Wow, congratulations!

Posted by: error | Apr 1, 2012 11:47:33 PM

Just to add another datapoint, I submitted on Feb. 17 to the top 50 or so and added another 20 in early March. Tonight I was lucky enough to get my first offer - from a top 30 journal. This is all just to say that there still is hope!

Posted by: anotheranon | Apr 1, 2012 9:06:01 PM

Re: editors failing to read all submissions--as much as I hate it, I kind of get it. I've seen how many submissions our law review gets, and it's just too many to read them all, even if the articles editors did nothing but read. At the T25 level, I suspect that not only do editors not have time to read all the submissions, but that they don't even have time to read all articles for which expedited review is requested. And as far as their responsibility to the journal goes, I think they essentially have a fiduciary duty to ensure that their journal publishes meaningful and interesting scholarship. But again, at the T25 level, there is no shortage of that--they can let a lot of pieces go unread, and still fill the volume with good stuff. On the other hand, my expedite deadline expired on Friday without getting any response from 18 of the top 30 journals, so as much as I'm sympathetic to their workload, I also wish for a more manageable process.

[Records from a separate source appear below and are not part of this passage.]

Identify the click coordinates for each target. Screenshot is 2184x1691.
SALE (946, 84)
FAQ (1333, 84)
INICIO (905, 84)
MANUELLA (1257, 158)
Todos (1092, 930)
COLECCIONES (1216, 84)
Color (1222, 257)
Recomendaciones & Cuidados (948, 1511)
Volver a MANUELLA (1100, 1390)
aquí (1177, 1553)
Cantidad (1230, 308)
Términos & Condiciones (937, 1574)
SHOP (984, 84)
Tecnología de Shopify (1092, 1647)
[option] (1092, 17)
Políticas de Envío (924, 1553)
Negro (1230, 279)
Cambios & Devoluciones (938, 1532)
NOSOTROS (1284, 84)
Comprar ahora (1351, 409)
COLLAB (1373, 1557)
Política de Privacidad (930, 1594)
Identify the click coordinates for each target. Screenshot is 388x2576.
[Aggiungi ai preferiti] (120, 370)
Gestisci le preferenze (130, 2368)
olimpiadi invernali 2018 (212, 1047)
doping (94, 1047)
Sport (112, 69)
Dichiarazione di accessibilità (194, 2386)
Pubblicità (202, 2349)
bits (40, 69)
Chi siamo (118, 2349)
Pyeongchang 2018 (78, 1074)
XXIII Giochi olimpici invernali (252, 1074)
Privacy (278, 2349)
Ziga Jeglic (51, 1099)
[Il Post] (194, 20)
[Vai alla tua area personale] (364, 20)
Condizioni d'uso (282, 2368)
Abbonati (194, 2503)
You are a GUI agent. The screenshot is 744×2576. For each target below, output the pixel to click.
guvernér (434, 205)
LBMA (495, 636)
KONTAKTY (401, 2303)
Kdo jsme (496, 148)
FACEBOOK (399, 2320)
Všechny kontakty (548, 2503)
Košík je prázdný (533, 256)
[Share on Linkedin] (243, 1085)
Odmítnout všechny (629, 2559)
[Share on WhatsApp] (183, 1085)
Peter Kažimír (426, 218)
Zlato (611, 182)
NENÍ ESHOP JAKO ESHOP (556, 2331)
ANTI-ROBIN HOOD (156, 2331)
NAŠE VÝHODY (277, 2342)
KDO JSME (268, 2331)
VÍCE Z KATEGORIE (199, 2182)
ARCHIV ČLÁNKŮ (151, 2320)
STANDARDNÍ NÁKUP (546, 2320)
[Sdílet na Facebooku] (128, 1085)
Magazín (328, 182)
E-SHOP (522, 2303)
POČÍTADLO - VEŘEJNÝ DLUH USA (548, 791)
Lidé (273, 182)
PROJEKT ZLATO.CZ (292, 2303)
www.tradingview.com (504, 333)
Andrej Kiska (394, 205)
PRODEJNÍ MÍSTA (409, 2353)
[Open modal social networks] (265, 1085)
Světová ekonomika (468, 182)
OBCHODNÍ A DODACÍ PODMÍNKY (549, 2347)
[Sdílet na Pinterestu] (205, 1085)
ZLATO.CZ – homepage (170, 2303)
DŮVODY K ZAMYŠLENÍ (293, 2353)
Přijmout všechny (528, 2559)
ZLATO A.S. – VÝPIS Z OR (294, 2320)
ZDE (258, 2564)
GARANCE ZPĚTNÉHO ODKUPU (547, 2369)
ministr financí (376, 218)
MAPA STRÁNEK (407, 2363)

Posted by: CBR | Apr 1, 2012 5:42:01 PM

@ optimist - That seems like a very unprofessional response to me. I get that many law students are stretched thin. But if nothing else, don't make it sound like whether an article gets reviewed depends on the editor's willingness to work hard. Being on a journal is a privilege (especially is you are on the journal at a top 25 school), and you have a responsibility to handle the work that comes along with that position.

Posted by: sp | Apr 1, 2012 11:12:39 AM

I got a rejection from Texas today.

Other dings that came in over the past few days (in addition to the ones I have identified in earlier posts): Northwestern, Georgia, Houston, Case Western.

In response to my expedite request, I also got an email from a T25 telling me that they won't review my piece by the requested deadline (which was already an extension from an earlier request) unless editors volunteer to read submissions above and beyond the assigned ones. I'm hesitant to say which school it was.

Posted by: optimist | Apr 1, 2012 10:53:30 AM

Received my Chicago rejection today.

Posted by: Sleepless | Apr 1, 2012 2:32:00 AM

I think I was the one doing the complaining! Best of luck to you in the home stretch. A new offer for you might mean a spot for one of us...

Posted by: error | Mar 31, 2012 11:58:34 AM

error- you are totally correct. Am fortunate to have an offer. Wasn't complaining, just stating a surprising fact. Sorry if it came across as complaining. Best of luck to you and everyone else.

Posted by: still a chance | Mar 31, 2012 1:43:03 AM

Stupid question: Why do they call it Redyip?

Posted by: Hay Nonn | Mar 30, 2012 11:27:54 PM

Has anyone heard from GW?

Posted by: anotheranon | Mar 30, 2012 8:50:07 PM

you're fortunate to have an offer...things could be worse!

Posted by: error | Mar 30, 2012 7:41:20 PM

Less than 24 hours until the expedite deadline, and still no response from 85% of the schools.